### Instructions to follow:
Arrange the items from the first line through the line containing "The image size is (1150, 747). (x=843, y=247)" as a Markdown table with the columns Row and Line, giving each line its row number and leaving out blank lines.

### Data for this exercise:
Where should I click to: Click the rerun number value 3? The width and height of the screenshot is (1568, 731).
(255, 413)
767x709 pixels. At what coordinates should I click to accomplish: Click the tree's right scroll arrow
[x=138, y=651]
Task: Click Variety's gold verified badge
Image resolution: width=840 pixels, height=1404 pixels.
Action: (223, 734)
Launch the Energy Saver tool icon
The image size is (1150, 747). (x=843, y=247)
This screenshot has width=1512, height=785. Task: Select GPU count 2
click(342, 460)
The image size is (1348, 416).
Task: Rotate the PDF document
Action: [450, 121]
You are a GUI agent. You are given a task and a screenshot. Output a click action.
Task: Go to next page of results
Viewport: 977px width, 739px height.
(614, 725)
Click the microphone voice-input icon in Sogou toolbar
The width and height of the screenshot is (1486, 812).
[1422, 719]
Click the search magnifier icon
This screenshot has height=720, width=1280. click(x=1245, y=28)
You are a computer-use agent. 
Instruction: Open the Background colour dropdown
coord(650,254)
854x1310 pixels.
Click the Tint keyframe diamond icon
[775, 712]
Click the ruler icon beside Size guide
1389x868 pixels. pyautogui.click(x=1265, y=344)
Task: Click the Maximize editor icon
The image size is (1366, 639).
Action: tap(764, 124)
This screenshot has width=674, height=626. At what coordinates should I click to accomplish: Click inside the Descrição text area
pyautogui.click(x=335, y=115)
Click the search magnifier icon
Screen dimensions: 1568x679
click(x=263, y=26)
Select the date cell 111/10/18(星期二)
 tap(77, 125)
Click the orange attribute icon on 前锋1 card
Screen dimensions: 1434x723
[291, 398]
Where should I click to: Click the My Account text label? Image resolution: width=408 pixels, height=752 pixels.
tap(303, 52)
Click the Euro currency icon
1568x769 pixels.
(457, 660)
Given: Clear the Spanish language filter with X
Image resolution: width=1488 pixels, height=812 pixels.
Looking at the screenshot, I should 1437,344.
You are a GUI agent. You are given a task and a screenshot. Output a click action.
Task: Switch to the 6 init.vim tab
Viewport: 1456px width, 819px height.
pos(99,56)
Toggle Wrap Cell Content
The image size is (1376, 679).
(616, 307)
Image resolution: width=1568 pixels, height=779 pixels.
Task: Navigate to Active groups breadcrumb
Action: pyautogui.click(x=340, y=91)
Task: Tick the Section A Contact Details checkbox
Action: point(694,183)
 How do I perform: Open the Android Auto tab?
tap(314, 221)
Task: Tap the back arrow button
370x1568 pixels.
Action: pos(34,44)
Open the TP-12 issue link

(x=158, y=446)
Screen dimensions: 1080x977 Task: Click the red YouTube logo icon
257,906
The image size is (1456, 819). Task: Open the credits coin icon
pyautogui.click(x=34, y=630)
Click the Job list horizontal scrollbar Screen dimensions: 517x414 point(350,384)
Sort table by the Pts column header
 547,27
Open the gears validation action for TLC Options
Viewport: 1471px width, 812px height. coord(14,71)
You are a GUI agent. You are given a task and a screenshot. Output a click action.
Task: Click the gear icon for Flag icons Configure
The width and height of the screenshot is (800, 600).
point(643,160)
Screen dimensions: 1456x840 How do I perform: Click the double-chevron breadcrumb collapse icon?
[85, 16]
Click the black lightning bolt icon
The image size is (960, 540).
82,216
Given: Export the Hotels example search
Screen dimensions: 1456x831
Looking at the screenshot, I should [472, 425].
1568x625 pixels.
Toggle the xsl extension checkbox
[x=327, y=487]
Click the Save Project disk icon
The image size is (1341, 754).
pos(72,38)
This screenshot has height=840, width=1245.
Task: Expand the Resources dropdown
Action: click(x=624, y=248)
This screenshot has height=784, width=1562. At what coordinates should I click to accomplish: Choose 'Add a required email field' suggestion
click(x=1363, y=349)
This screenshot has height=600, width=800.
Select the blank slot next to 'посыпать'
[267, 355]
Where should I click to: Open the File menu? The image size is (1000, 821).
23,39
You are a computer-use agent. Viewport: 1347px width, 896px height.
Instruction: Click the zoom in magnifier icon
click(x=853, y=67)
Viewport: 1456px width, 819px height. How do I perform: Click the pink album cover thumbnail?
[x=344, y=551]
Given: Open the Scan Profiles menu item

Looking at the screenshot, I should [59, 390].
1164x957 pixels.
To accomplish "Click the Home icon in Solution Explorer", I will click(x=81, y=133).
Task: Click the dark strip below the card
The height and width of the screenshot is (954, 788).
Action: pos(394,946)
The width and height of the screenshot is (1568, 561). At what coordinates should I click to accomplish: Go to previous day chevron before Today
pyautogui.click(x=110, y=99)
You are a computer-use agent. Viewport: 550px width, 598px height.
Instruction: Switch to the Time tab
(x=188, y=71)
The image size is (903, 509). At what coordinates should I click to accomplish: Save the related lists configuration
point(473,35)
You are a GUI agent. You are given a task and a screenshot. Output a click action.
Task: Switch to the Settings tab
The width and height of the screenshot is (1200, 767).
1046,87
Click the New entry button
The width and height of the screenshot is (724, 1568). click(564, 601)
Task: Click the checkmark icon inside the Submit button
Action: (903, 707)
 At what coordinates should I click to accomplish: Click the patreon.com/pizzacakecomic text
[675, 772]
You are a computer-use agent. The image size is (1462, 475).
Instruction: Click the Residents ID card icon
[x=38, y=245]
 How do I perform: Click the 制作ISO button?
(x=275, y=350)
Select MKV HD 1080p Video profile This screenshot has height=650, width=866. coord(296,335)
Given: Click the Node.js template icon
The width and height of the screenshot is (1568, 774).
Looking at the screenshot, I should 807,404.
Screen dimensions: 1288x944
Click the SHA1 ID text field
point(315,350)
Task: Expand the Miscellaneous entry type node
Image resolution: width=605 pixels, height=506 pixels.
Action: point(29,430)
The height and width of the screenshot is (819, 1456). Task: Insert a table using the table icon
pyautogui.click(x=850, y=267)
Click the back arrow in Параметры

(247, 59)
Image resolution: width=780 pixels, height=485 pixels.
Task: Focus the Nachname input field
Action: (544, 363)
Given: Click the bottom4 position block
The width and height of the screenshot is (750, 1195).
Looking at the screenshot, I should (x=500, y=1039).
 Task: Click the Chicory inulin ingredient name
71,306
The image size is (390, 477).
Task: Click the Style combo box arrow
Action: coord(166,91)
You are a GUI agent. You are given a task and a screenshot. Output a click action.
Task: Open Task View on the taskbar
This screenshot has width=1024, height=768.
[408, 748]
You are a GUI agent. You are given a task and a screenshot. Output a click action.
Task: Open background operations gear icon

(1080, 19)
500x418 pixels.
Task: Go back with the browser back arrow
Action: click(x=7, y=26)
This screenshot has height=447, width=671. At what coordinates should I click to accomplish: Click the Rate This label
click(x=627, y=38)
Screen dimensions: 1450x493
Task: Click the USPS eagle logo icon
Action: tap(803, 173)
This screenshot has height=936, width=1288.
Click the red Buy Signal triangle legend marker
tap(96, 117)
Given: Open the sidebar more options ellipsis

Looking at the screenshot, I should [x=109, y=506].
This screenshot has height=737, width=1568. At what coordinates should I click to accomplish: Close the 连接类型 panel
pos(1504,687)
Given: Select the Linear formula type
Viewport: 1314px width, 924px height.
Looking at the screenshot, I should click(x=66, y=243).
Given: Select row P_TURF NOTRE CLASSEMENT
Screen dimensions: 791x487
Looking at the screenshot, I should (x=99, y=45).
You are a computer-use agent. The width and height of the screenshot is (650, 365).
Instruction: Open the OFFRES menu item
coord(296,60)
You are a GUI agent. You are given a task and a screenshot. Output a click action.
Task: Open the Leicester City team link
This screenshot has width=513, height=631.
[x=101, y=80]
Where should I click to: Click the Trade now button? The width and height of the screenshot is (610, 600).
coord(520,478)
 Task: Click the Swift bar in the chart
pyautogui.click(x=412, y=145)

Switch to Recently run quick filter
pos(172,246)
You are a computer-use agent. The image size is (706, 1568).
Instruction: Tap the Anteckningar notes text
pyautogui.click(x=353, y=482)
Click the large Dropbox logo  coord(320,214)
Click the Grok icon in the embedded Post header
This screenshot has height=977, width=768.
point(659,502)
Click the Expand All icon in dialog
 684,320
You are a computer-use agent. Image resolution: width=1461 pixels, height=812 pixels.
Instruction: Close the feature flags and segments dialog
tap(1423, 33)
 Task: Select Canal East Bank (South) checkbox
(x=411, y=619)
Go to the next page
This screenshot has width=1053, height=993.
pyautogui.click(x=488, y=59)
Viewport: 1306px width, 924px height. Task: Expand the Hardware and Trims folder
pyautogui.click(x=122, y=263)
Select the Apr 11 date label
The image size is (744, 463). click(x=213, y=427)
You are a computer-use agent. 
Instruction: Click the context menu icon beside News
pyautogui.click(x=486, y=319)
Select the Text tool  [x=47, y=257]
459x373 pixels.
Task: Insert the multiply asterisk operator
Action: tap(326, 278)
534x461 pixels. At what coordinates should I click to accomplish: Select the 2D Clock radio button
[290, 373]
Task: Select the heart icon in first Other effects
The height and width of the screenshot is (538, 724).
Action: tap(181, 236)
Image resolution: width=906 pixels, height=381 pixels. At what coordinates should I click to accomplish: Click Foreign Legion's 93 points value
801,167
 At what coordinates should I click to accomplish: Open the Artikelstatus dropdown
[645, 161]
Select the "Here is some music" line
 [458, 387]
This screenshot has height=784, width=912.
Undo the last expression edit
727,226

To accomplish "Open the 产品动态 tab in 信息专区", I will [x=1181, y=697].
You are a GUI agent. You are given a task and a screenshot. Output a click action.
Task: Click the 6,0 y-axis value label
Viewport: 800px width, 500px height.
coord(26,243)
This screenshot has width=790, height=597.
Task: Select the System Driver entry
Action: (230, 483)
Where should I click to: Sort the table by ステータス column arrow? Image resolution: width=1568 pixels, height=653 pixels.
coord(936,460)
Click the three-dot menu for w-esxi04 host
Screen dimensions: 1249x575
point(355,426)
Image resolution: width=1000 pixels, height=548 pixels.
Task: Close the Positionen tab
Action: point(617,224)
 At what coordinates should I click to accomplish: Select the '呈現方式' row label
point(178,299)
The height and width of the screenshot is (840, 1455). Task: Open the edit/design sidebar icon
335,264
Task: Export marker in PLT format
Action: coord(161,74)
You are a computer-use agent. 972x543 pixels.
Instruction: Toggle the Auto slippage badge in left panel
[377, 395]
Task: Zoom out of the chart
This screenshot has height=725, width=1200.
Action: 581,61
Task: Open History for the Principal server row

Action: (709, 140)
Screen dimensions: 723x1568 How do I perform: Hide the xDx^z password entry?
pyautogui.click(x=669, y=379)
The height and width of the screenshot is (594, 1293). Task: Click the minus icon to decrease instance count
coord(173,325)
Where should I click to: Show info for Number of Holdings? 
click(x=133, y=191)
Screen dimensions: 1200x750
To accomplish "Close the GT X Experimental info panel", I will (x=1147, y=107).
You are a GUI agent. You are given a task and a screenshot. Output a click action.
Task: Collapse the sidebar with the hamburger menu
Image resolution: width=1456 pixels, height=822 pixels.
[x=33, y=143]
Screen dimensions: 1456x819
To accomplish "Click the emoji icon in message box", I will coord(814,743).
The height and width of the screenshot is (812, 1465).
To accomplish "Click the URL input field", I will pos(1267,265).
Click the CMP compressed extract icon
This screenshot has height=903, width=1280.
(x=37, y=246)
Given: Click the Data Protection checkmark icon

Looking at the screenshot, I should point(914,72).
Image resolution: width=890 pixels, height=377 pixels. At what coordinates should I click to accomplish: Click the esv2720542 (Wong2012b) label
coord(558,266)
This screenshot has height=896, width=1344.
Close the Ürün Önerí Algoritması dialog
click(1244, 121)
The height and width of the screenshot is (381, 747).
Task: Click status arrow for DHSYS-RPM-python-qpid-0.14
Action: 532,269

### Full answer:
| Row | Line |
|---|---|
| 1 | Where should I click to: Click the rerun number value 3? The width and height of the screenshot is (1568, 731). |
| 2 | (255, 413) |
| 3 | 767x709 pixels. At what coordinates should I click to accomplish: Click the tree's right scroll arrow |
| 4 | [x=138, y=651] |
| 5 | Task: Click Variety's gold verified badge |
| 6 | Image resolution: width=840 pixels, height=1404 pixels. |
| 7 | Action: (223, 734) |
| 8 | Launch the Energy Saver tool icon |
| 9 | The image size is (1150, 747). (x=843, y=247) |